• Instructions to follow:
The answer should contain all of the data, retyped without any alteration.

• Supplied entries:
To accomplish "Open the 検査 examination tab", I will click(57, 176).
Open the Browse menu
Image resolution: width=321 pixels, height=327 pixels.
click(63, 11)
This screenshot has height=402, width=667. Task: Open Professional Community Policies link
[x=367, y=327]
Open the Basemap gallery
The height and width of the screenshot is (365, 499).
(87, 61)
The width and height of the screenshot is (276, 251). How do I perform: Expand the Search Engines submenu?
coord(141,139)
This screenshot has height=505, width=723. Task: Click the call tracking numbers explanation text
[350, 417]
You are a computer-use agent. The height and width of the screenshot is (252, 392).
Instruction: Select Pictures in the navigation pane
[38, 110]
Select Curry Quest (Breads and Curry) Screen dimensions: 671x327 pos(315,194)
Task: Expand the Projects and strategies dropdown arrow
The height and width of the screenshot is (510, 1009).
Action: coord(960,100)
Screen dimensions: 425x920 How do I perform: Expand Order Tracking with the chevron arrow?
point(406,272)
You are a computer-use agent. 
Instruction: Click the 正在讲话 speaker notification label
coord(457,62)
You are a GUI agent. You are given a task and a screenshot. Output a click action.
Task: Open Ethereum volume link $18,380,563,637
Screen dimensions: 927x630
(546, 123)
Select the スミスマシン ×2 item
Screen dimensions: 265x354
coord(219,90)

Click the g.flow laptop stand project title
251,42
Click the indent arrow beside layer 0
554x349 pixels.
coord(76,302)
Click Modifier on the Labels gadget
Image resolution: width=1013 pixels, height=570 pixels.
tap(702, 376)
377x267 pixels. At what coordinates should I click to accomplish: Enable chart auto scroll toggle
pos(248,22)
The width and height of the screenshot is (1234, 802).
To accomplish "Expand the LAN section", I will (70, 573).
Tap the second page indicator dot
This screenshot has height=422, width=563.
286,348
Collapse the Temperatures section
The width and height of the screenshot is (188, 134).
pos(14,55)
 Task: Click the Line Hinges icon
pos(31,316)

• Written response:
To accomplish "Open the 検査 examination tab", I will click(57, 176).
Open the Browse menu
Image resolution: width=321 pixels, height=327 pixels.
click(63, 11)
This screenshot has height=402, width=667. Task: Open Professional Community Policies link
[x=367, y=327]
Open the Basemap gallery
The height and width of the screenshot is (365, 499).
(87, 61)
The width and height of the screenshot is (276, 251). How do I perform: Expand the Search Engines submenu?
coord(141,139)
This screenshot has height=505, width=723. Task: Click the call tracking numbers explanation text
[350, 417]
You are a computer-use agent. The height and width of the screenshot is (252, 392).
Instruction: Select Pictures in the navigation pane
[38, 110]
Select Curry Quest (Breads and Curry) Screen dimensions: 671x327 pos(315,194)
Task: Expand the Projects and strategies dropdown arrow
The height and width of the screenshot is (510, 1009).
Action: coord(960,100)
Screen dimensions: 425x920 How do I perform: Expand Order Tracking with the chevron arrow?
point(406,272)
You are a computer-use agent. 
Instruction: Click the 正在讲话 speaker notification label
coord(457,62)
You are a GUI agent. You are given a task and a screenshot. Output a click action.
Task: Open Ethereum volume link $18,380,563,637
Screen dimensions: 927x630
(546, 123)
Select the スミスマシン ×2 item
Screen dimensions: 265x354
coord(219,90)

Click the g.flow laptop stand project title
251,42
Click the indent arrow beside layer 0
554x349 pixels.
coord(76,302)
Click Modifier on the Labels gadget
Image resolution: width=1013 pixels, height=570 pixels.
tap(702, 376)
377x267 pixels. At what coordinates should I click to accomplish: Enable chart auto scroll toggle
pos(248,22)
The width and height of the screenshot is (1234, 802).
To accomplish "Expand the LAN section", I will (70, 573).
Tap the second page indicator dot
This screenshot has height=422, width=563.
286,348
Collapse the Temperatures section
The width and height of the screenshot is (188, 134).
pos(14,55)
 Task: Click the Line Hinges icon
pos(31,316)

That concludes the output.